WHAT TO PRODUCE ▸ Please rewrite the items between the lines holding "Click the commits" and "point(324,425)", inclusive, with "clock icon" changed to "clock symbol" and everything else left as it is.

ENTRIES SUPPLIED ▸
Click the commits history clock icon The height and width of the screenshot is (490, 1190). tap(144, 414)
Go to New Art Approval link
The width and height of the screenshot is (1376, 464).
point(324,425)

==

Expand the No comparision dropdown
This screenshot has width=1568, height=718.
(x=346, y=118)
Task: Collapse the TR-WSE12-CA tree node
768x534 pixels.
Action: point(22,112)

THE RESULT ▸
Click the commits history clock symbol The height and width of the screenshot is (490, 1190). tap(144, 414)
Go to New Art Approval link
The width and height of the screenshot is (1376, 464).
point(324,425)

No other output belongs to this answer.